**EXERCISE AIM**
Format the records between the line holding "You are a computer-use agent. The" and the line holding "click(x=20, y=38)", inclusive, as a Markdown table with the columns "No" and "Line", one row per line and with blank lines omitted.

**Records on where items appear**
— BEGIN —

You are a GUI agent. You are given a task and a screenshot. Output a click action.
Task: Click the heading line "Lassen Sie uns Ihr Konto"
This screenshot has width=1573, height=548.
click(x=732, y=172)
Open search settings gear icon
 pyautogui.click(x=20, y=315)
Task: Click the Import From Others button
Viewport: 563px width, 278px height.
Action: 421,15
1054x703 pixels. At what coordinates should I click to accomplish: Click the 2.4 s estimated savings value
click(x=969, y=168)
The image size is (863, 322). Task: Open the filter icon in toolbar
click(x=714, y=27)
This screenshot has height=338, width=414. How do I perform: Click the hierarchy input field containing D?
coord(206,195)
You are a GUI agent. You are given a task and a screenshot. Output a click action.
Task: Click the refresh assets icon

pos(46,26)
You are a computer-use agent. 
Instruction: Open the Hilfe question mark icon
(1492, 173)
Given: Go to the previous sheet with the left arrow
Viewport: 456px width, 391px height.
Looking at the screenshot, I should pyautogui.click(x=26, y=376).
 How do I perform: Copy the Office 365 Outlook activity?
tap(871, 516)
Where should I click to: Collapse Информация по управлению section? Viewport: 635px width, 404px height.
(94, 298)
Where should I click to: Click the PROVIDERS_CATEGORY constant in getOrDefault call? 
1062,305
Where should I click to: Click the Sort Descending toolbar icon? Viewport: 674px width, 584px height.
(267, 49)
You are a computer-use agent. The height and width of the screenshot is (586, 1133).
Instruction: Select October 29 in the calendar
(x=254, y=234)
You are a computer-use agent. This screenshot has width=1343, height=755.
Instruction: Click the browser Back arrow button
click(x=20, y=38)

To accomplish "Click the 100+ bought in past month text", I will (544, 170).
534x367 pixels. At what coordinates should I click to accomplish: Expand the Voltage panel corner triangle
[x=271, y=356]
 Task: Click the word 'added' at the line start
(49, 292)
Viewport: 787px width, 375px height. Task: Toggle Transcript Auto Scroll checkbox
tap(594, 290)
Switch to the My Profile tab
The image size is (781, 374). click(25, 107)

— END —

**IN RESPONSE**
| No | Line |
|---|---|
| 1 | You are a computer-use agent. The height and width of the screenshot is (586, 1133). |
| 2 | Instruction: Select October 29 in the calendar |
| 3 | (x=254, y=234) |
| 4 | You are a computer-use agent. This screenshot has width=1343, height=755. |
| 5 | Instruction: Click the browser Back arrow button |
| 6 | click(x=20, y=38) |